Sounds pretty gruesome (especially the “re-burying” part), but it was the price you had to pay if you didn’t want the undead suckling on your blood.

Today, films like the Twilight series have watered down the image of vampires to the point that the only thing we fear from them is that they’ll sit down next to us at a bar and start blubbering on about the deepest yearnings of their souls.

Still, that doesn’t mean real vampires aren’t (still) among us. Take, for example, this website that serves as an online home for authentic blood-suckers, and “not made for poser vamps, close-minded people, or those who think that they are, or claim to be a vampire because they think the spirit of a vampire entered them at some time making them a vampire.” Got it?

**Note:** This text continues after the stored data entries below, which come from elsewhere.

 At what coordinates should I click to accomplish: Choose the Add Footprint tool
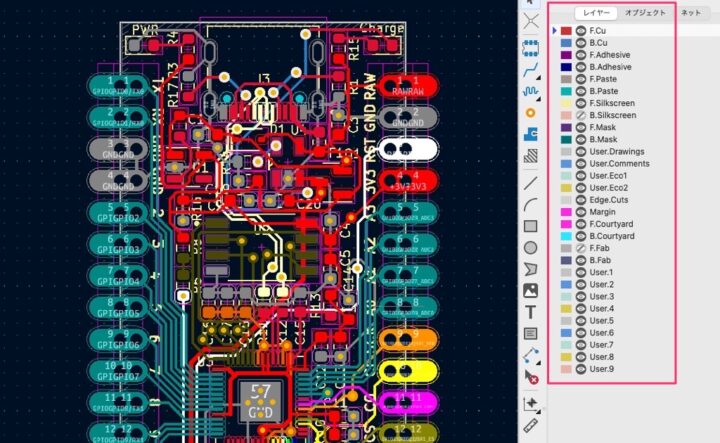pos(531,47)
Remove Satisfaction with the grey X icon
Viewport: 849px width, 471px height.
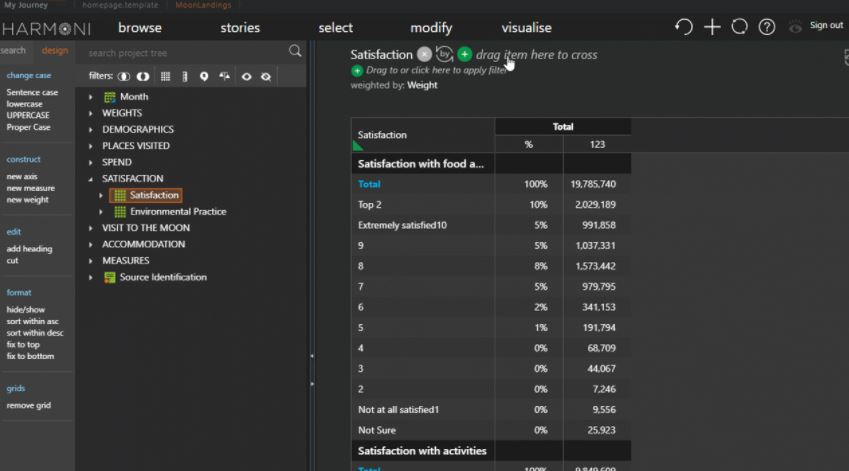pyautogui.click(x=425, y=55)
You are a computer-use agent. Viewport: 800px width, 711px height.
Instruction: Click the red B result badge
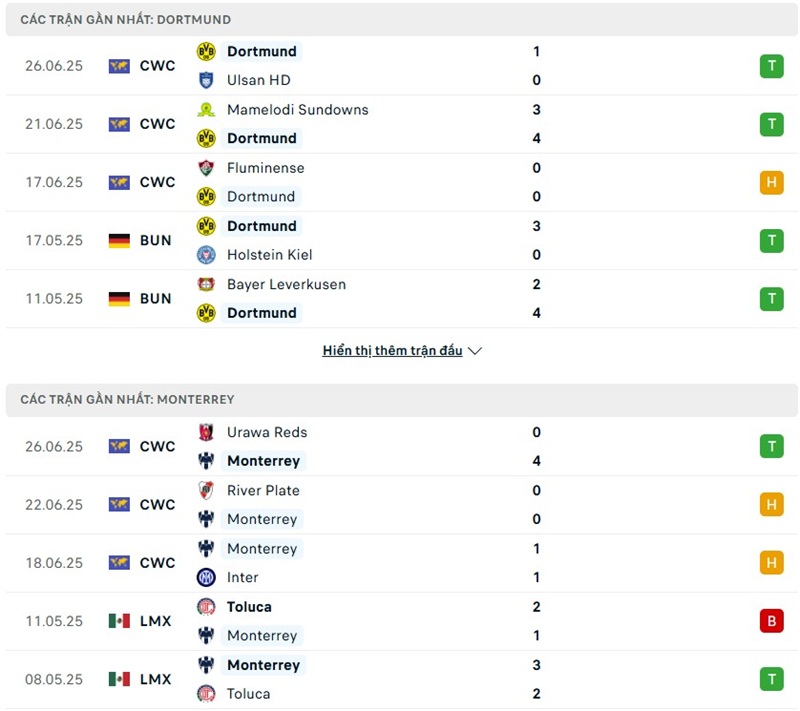[x=771, y=621]
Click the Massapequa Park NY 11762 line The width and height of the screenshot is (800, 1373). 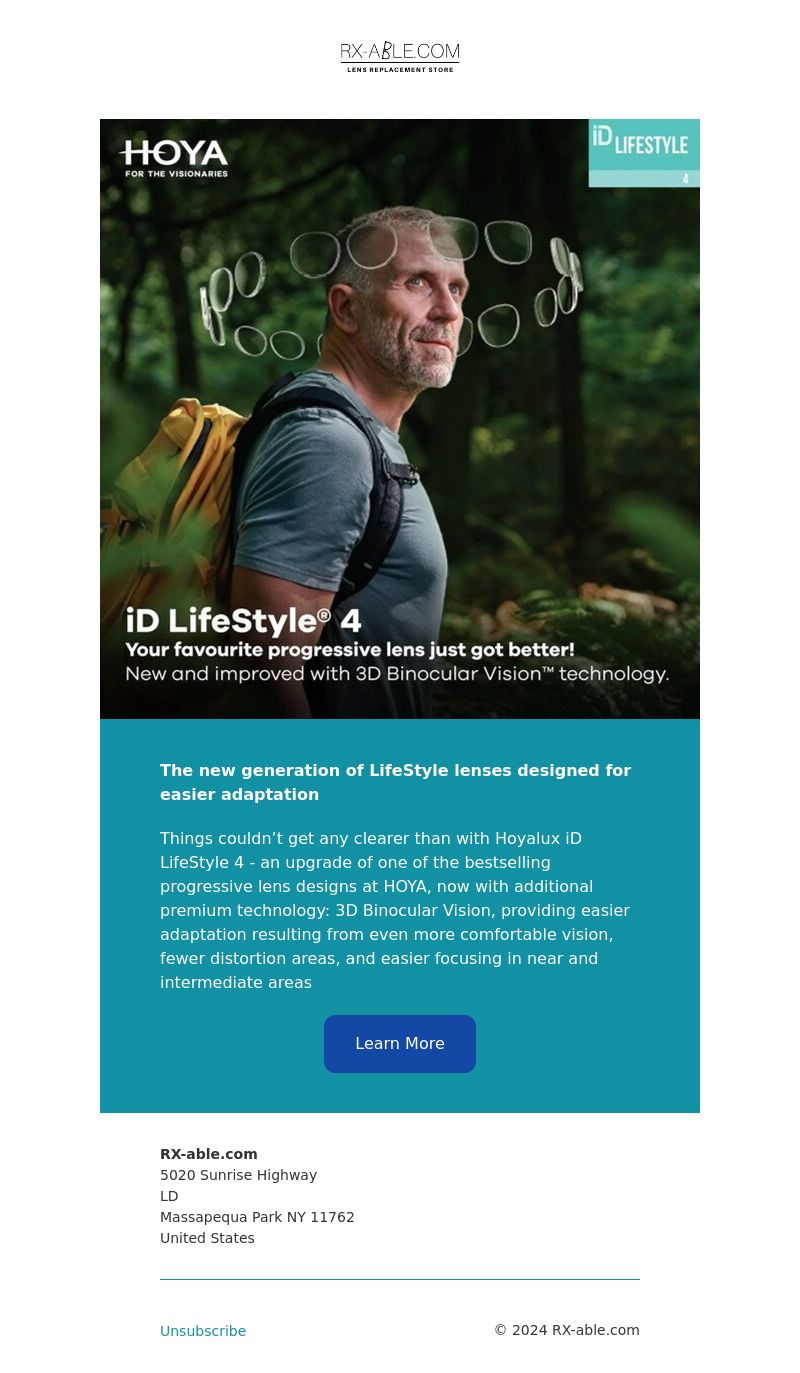pyautogui.click(x=257, y=1217)
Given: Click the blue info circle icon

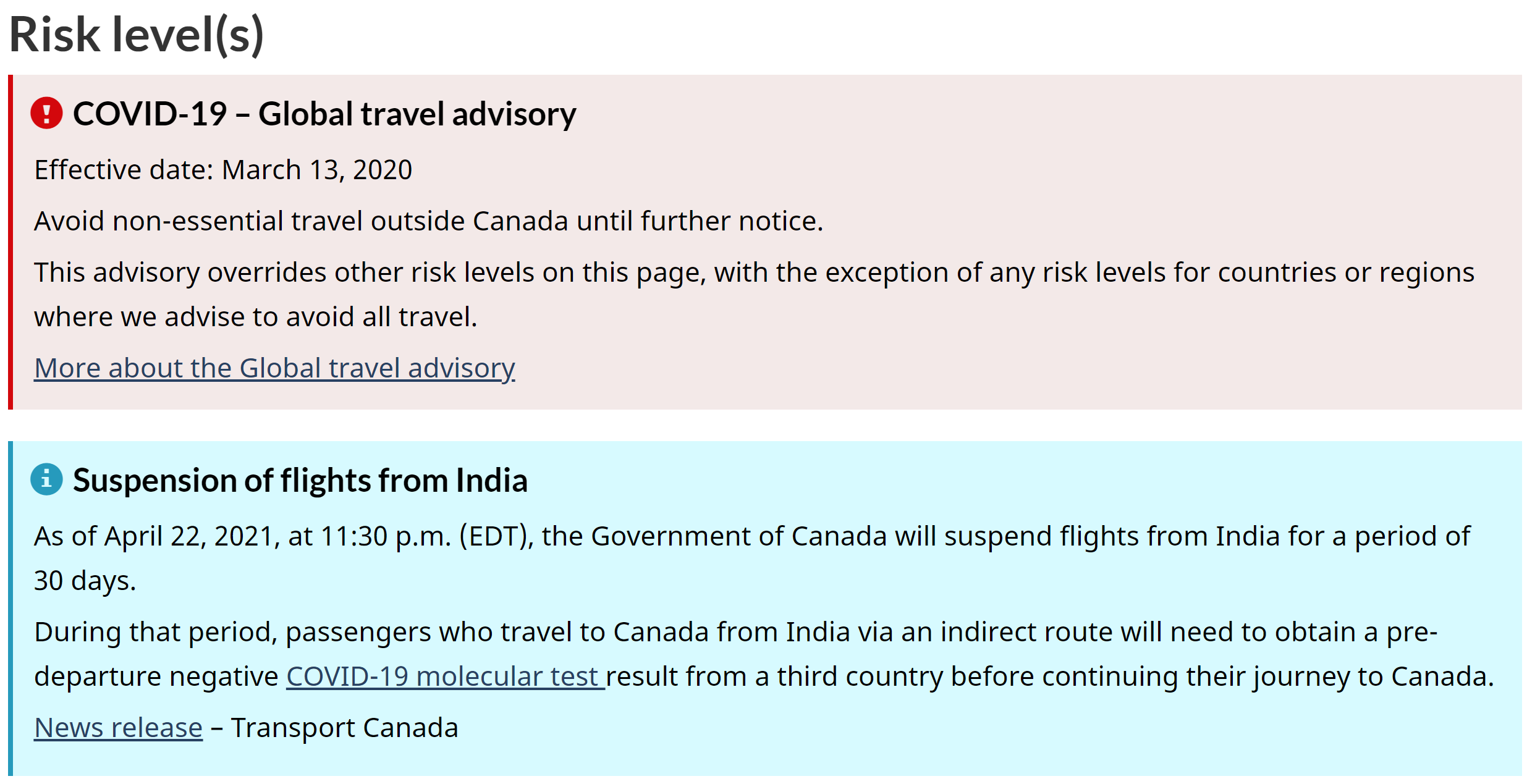Looking at the screenshot, I should pyautogui.click(x=46, y=479).
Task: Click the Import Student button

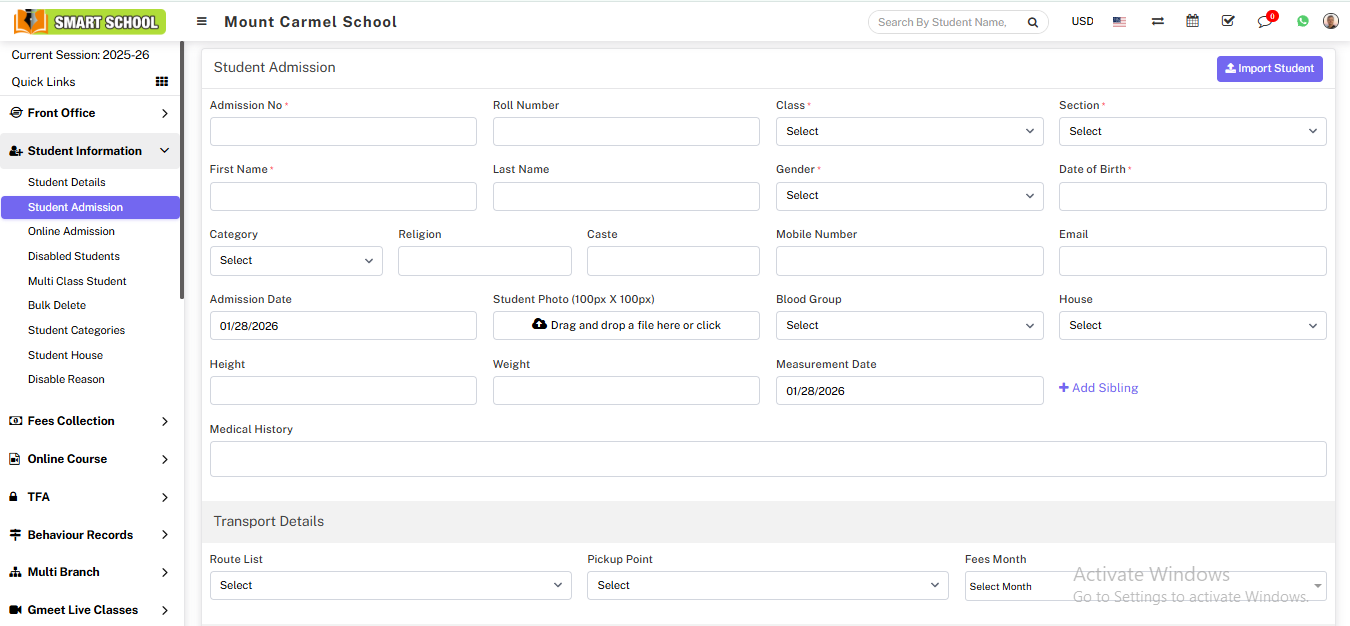Action: pyautogui.click(x=1269, y=68)
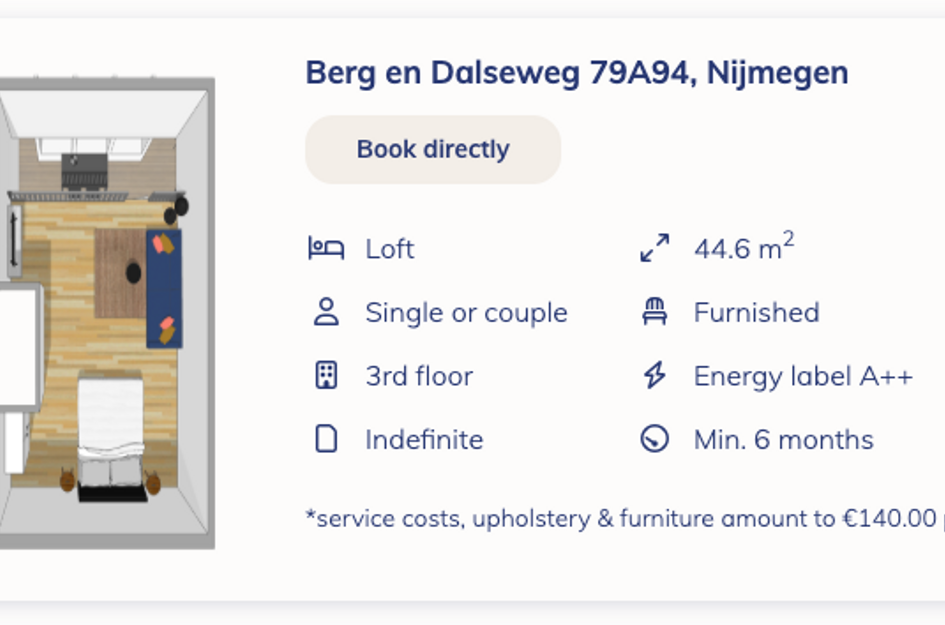The image size is (945, 625).
Task: Select the Single or couple text
Action: point(466,313)
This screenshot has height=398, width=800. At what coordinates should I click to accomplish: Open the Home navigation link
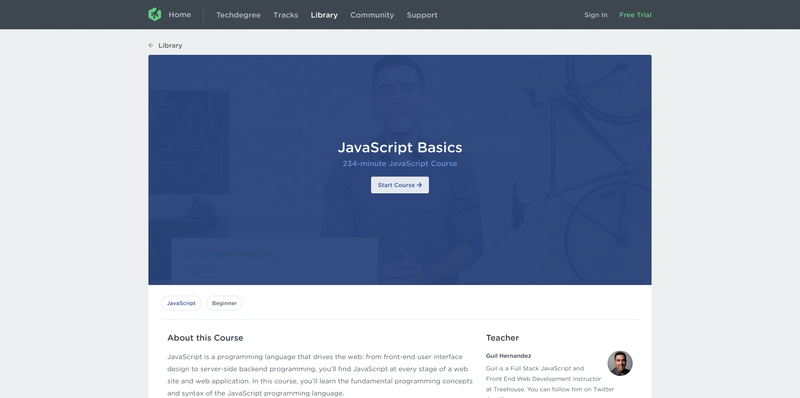(x=180, y=15)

Posers are just crazy people, and there’s no room for them here.

And lets not forget the whole “Nicholas Cage is a vampire” thing, though the idea of parasitic bloodsuckers in Hollywood (I believe the correct term is “talent agent”) is old news.

The story really makes you think, though, about how superstitious and ritualistic people in past centuries could be. Let’s hope we never succumb to that brand of paranoia-infused lifestyle again.

Knock on wood and fingers crossed.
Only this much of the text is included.